Instructions for the task. For each line below that contains the string "обработки", copy that line.

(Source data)
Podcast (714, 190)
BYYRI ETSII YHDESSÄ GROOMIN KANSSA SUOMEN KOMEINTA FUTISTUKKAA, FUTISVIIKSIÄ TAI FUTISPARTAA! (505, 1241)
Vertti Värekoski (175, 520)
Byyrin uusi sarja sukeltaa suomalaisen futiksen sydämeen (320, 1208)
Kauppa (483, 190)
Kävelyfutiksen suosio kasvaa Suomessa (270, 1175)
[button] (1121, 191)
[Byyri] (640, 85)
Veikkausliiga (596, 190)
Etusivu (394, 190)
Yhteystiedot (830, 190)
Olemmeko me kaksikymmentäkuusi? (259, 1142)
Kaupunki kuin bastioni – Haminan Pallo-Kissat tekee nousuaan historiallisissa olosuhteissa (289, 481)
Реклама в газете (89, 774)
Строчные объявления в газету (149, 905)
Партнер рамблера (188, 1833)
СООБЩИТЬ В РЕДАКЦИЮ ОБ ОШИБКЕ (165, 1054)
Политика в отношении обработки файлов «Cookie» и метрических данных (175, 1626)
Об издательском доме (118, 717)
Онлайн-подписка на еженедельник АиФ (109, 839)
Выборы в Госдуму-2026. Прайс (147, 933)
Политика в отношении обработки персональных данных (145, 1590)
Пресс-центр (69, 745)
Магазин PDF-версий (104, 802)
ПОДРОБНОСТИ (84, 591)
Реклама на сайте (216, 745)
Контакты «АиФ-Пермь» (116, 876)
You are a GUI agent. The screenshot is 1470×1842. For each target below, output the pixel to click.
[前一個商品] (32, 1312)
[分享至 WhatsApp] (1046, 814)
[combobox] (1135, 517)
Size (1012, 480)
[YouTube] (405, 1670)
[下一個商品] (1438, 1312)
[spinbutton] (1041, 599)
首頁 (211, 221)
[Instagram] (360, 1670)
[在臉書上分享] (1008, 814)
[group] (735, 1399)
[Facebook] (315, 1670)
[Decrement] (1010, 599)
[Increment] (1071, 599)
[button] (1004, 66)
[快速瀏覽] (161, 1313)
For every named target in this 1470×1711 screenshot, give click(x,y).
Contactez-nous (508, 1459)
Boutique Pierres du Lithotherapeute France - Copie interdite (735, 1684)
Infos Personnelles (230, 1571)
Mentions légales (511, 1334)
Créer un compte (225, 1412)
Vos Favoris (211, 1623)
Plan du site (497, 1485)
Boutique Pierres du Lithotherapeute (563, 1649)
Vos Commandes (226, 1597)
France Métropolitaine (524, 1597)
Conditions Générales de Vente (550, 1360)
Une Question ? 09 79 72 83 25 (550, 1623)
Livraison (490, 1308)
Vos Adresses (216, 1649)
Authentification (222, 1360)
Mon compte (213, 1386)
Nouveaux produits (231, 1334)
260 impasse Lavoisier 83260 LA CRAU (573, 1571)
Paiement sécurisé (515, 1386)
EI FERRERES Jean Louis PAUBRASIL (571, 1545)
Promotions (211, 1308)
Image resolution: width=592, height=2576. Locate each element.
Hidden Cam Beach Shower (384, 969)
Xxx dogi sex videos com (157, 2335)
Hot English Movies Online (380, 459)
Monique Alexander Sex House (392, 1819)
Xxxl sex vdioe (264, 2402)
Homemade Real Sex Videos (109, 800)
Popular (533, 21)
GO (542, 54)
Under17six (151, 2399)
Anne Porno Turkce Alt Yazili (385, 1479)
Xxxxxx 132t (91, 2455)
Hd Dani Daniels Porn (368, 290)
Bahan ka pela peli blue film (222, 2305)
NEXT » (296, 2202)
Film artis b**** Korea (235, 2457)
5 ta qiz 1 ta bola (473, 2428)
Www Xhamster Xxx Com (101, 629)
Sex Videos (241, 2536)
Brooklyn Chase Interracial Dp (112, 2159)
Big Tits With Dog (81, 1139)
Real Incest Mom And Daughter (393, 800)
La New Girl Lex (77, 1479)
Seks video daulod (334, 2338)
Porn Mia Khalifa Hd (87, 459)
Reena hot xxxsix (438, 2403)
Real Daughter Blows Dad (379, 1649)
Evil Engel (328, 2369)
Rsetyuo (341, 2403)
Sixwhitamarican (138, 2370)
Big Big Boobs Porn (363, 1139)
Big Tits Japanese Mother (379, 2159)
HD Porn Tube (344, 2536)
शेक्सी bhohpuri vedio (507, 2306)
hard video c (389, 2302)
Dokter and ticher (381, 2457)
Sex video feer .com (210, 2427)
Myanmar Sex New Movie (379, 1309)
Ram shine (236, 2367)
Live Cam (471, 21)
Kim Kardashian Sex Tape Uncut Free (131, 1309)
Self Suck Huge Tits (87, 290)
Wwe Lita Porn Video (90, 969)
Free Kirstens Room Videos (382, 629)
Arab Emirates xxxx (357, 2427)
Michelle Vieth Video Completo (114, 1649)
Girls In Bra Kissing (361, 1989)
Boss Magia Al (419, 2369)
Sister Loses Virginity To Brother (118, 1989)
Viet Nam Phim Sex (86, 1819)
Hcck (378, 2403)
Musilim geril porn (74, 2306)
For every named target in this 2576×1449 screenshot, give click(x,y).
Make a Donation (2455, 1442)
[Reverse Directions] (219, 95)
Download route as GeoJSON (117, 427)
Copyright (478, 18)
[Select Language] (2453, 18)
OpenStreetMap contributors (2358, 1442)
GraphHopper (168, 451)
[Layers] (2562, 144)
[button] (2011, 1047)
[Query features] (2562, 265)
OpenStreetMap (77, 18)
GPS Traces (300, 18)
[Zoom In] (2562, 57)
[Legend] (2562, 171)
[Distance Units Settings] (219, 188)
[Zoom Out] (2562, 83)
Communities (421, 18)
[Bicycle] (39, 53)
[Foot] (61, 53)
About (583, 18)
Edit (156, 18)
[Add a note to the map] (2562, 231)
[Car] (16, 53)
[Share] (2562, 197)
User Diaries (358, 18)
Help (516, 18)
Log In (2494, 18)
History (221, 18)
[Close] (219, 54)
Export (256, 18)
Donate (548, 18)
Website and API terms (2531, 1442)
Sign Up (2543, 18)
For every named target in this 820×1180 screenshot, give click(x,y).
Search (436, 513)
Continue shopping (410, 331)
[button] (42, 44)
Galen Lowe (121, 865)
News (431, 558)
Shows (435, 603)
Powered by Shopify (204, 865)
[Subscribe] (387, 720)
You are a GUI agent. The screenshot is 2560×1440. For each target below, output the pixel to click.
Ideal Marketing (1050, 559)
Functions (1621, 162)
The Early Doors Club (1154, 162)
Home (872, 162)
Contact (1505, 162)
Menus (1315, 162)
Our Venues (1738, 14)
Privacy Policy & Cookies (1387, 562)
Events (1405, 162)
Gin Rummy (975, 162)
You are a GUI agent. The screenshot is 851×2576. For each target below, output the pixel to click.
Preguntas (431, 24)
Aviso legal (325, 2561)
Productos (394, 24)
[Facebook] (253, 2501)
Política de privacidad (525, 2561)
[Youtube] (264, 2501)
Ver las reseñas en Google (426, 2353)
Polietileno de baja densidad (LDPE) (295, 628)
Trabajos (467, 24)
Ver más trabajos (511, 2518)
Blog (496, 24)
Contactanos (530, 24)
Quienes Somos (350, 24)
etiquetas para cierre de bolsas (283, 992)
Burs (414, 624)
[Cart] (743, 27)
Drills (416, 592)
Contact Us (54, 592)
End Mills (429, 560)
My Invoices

Exercise result.
Политика в отношении обработки файлов «Cookie» и метрических данных (175, 1626)
Политика в отношении обработки персональных данных (145, 1590)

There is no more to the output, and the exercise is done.